JOB.
Rewrite the data from the line containing "This screenshot has" through the end of the data, inclusive, substituting "settings panel" for "function panel" and leaving everything else unchanged. Leave the pictures out of your answer.
::::::::
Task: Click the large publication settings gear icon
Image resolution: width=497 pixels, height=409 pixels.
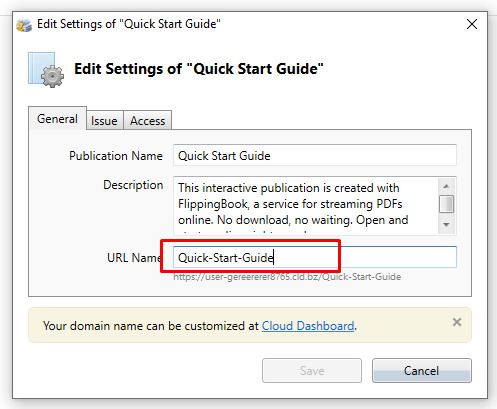Action: 46,70
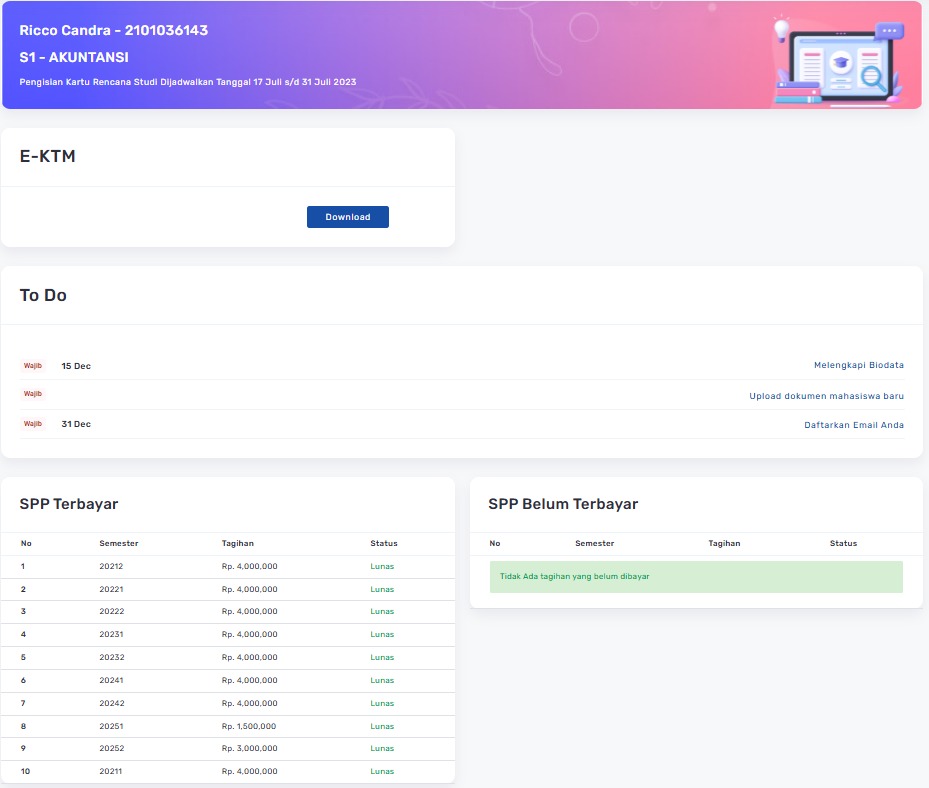
Task: Click the Rp. 1,500,000 tagihan amount
Action: (249, 726)
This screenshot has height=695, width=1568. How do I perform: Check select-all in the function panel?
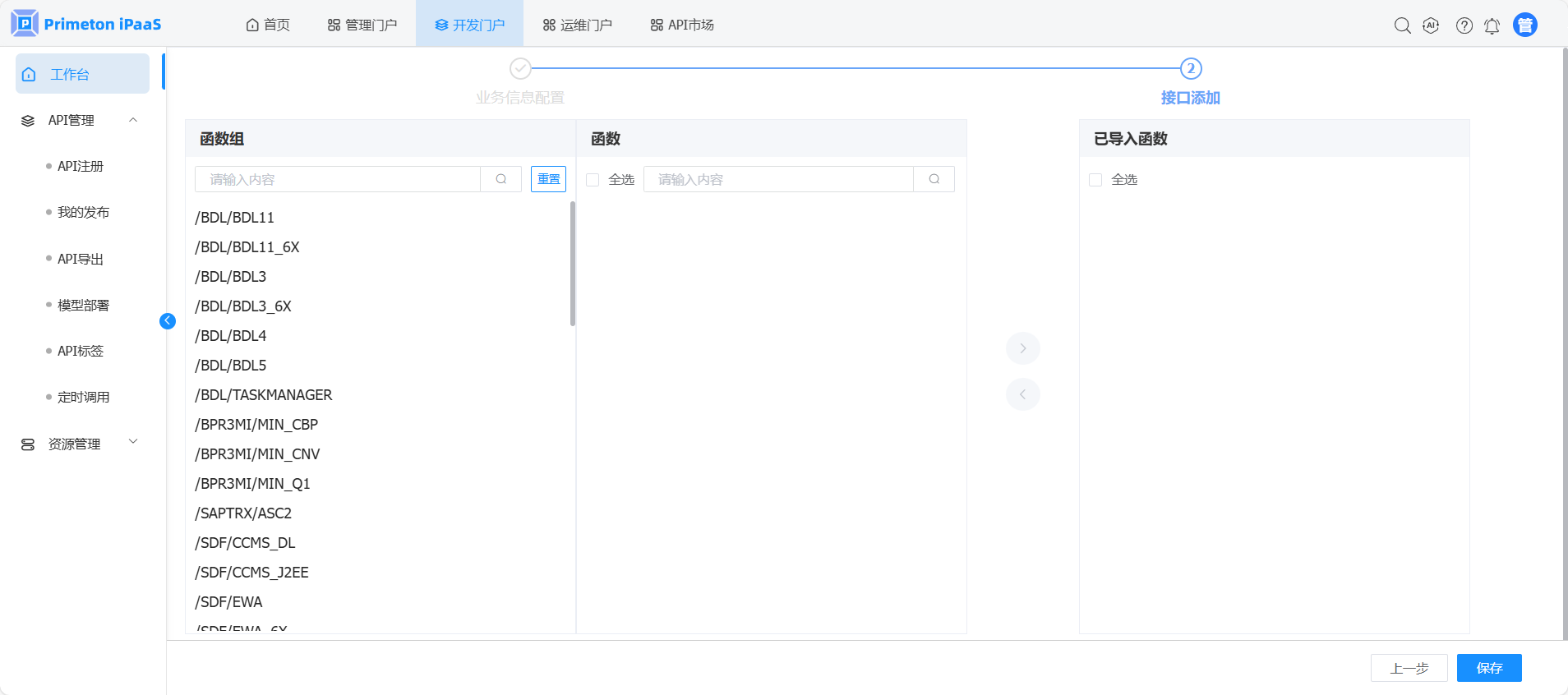(593, 180)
::::::::
WRITTEN ANSWER.
This screenshot has height=695, width=1568. How do I perform: Check select-all in the settings panel?
(593, 180)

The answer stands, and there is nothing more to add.